The concept of redundancy is that when we already train a muscle in a specific way, then why would add another exercise that does the exact same movement but it’s on a different machine or equipment.
It’s redundant.
Can we train the chest with 2-3 exercises? Yes, but should we train the chest with a dumbbell flat press, a machine flat press, and a pec deck fly? No.
We want to take an honest look at our program and really understand the muscle functions to filter out any exercises that are just repeating what we just did.
Common Mistakes
There are infinite examples however these are a few that I see the majority of the time:
Lat Pulldowns and Pull-ups:
The latissimus dorsi is working in the frontal plane for both of these exercises.
DB Curls and Cable Curls
When facing the cable, this has the same resistance profile as a dumbbell curl would.
Lunge and a Bulgarian Split Squat
These are the same movement for the quads or glutes (depending on how your set up is)
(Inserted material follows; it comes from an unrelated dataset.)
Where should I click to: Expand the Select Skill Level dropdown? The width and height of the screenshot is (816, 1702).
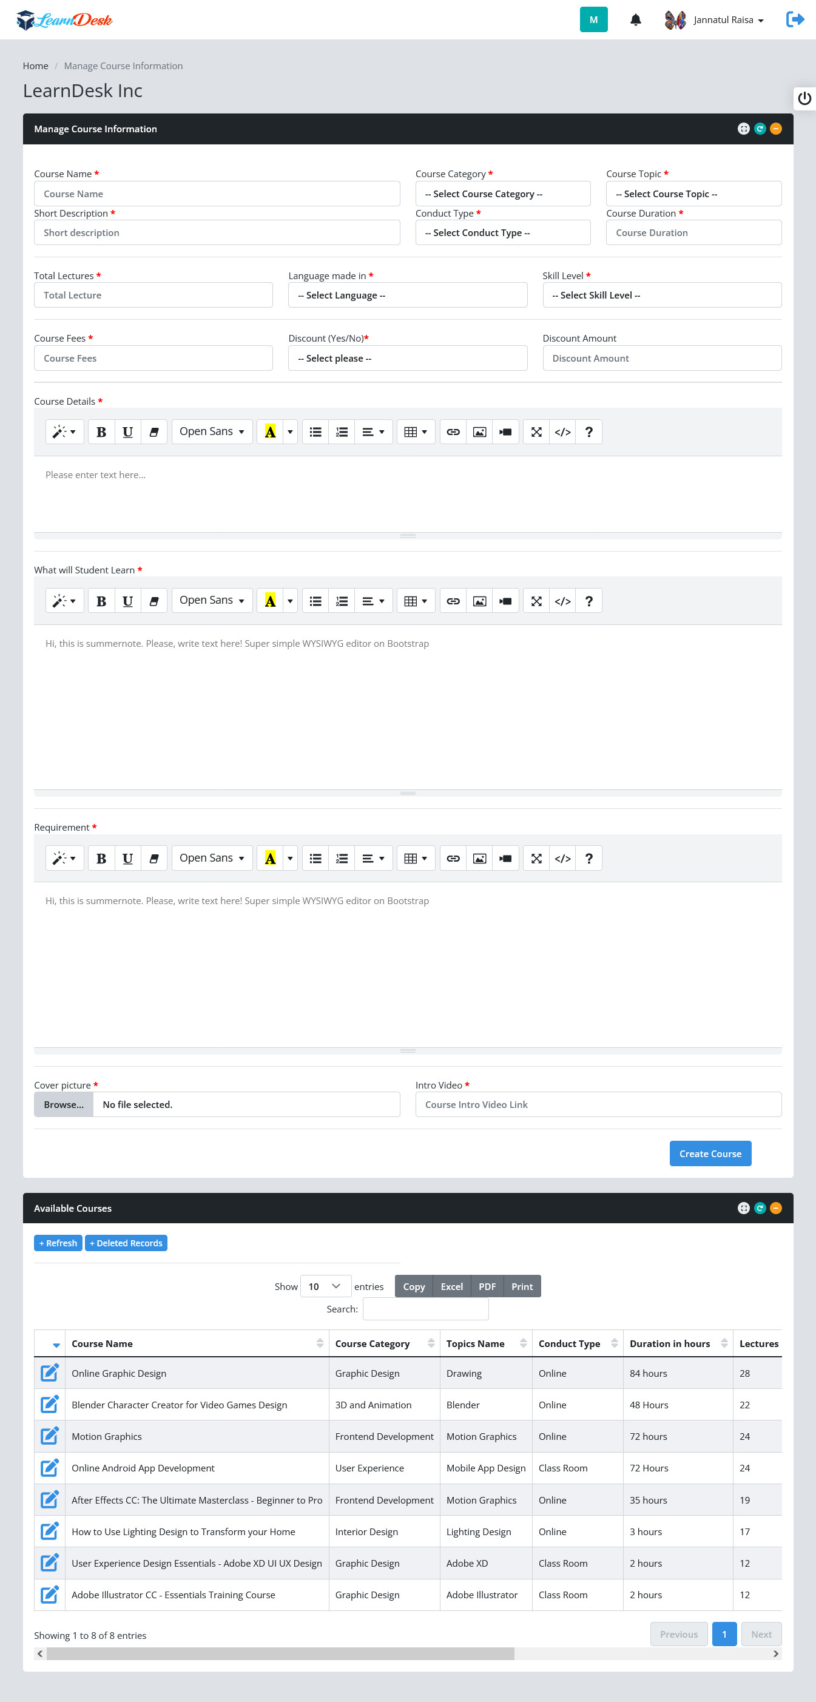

Mistakes are everywhere but once you start being intentional with your choices, avoiding redundancy gets much easier.
Bad Examples
Some misinterpretations I’ve seen of exercise redundancy are:
Tricep Extension and a Tricep Dip
These are both tricep exercises but are biasing different sections of the tricep
Lat Row and a Pulldown
Same concept as the previous example, but for the lats. These are both lat exercises but they are biasing two different portions of the lats as well as working the muscle in different planes (frontal and sagittal).
We can’t just say hitting a muscle twice in a workout is redundant when there are plenty of other cards at play.